The aim of financial planning is to become financially independent and to accumulate sufficient savings and assets to be in a position to reduce your life assurance, or not to need it, he says.

Botha says he shows his clients where the breakeven point will be: the number of years it will take for the total cost of the policy with the lower premium and the benefit of the money saved on it to match the total cost of the level-premium policy. Often, this is some 14 or 15 years after the policy is taken out, he says.

Botha says he prefers an age-rated premium on life cover, because the savings in the early years of the policy can be put to good use. However, he is aware that the premiums escalate dangerously in later years, and not everyone can accept this.

He says taking the time to explain how a policy is priced, and the implications of that pricing, helps when clients are contacted by direct insurers or other brokers and offered policies with lower premiums. Then they are not tempted to switch simply because the initial premium is lower.

Individual circumstances also have to be taken into account when deciding on an appropriate premium pattern, Botha says.

For example, a client who will inherit a lot of money in a few years needs cover only for a short period, whereas a client whose family has a history of premature death may want to keep life cover in place for life.

When it comes to lifestyle benefits and the likes of Discovery’s Vitality programme and its impact on life policy premiums, Botha says he presents the premiums based on the best- and worst-case scenarios for clients’ health and Vitality status, and leaves them to make up their minds on their future health and Vitality status.

With the health integrator on Discovery Life’s policy, you can enjoy a premium reduction of about 50 percent initially, but could then face an increase of 24 percent annually, he says.

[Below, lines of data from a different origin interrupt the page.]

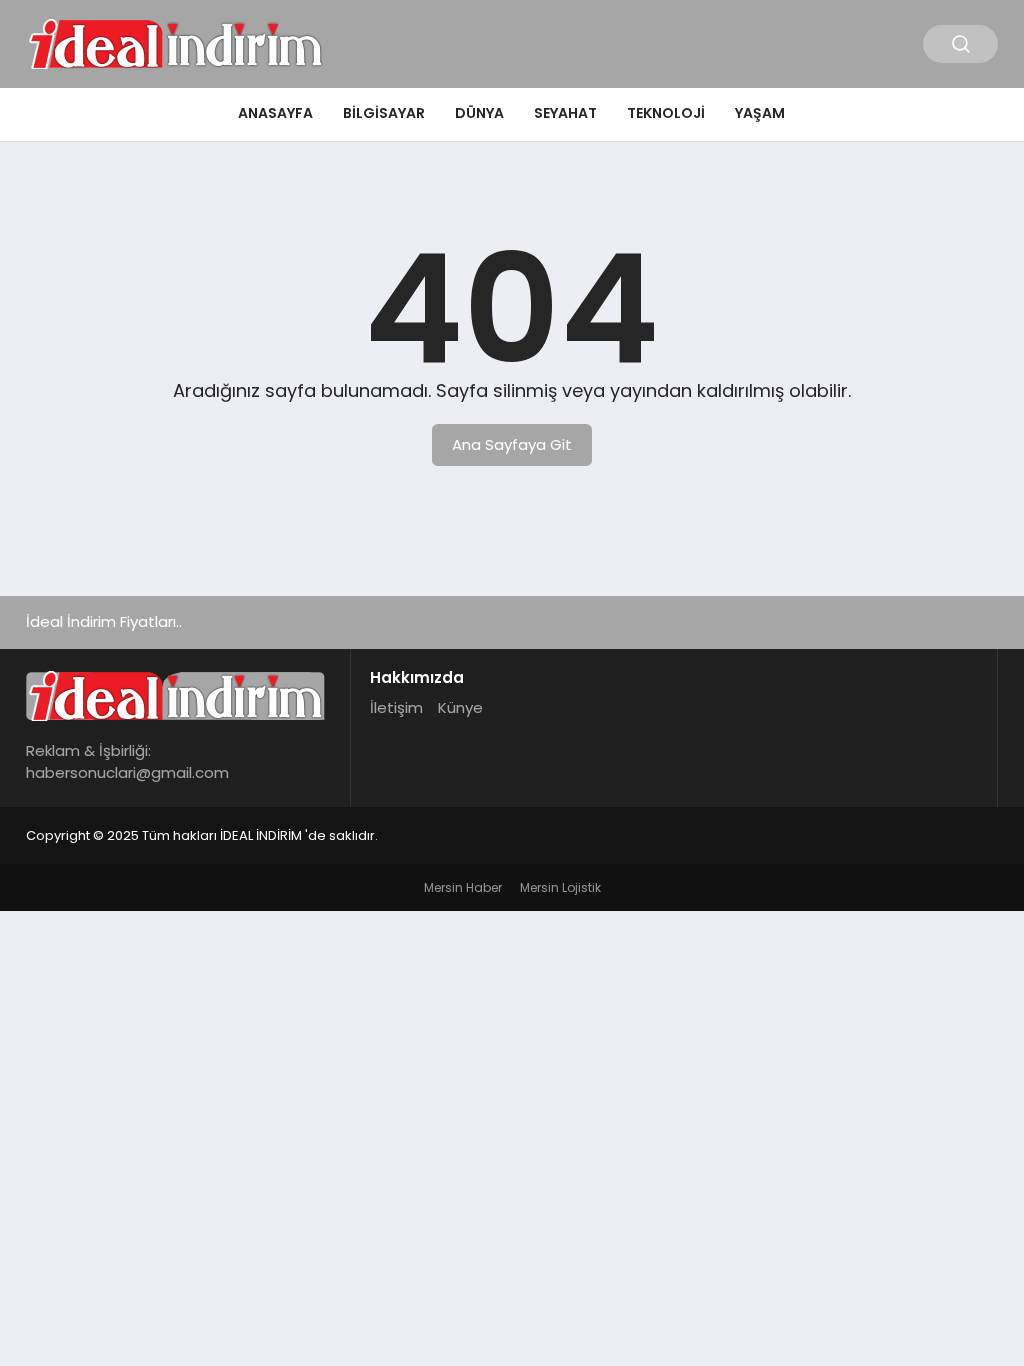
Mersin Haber (463, 887)
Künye (460, 707)
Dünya (479, 113)
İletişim (396, 707)
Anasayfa (275, 113)
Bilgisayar (384, 113)
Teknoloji (666, 113)
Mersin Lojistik (560, 887)
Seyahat (565, 113)
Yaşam (760, 113)
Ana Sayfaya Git (512, 444)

Ian Beere, an independent planner with Netto Financial Services and 2007 winner of the Financial Planner of the Year award, says given all the benefit and premium options, an adviser can present clients with endless alternatives. It is therefore important to use a sound framework when making recommendations.

Generally, life assurance is a grudge purchase, and clients either want to pay as little as possible or they cannot afford higher premiums, he says.

Therefore, Netto often recommends life policies with a compulsory annual premium increase of five percent a year, because the initial premiums are at a discount of 25 to 30 percent to those of a level-premium policy.

This results in an affordable premium that also reduces client’s vulnerability to being coerced into switching to a product which is cheaper now but more expensive in the long run, Beere says. He says clients who enter a level-premium contract need to clearly understand the fact that the product is more expensive now but more sustainable in the long term.

When it comes to dread disease cover, which has to stay in place for longer than life cover, Netto will often recommend a level-premium policy, he says. Planners at Netto are also also very wary of replacing old-style dread disease policies where claim criteria are easier than those in a replacement policy.

To weigh up the cost of one premium pattern relative to another, you have to cost the policy over the period for which you are likely to need it and then consider the present value of the cover, Beere says. You can have the best of both worlds by using two layers, Beere says, with some cover on a level-premium policy and some on a policy with a compulsory premium increase.

As you build up your retirement savings and your children grow up, the need for cover reduces. Beere says the policies are then structured so that you can cancel the compulsory-increase policy as it becomes expensive in later years.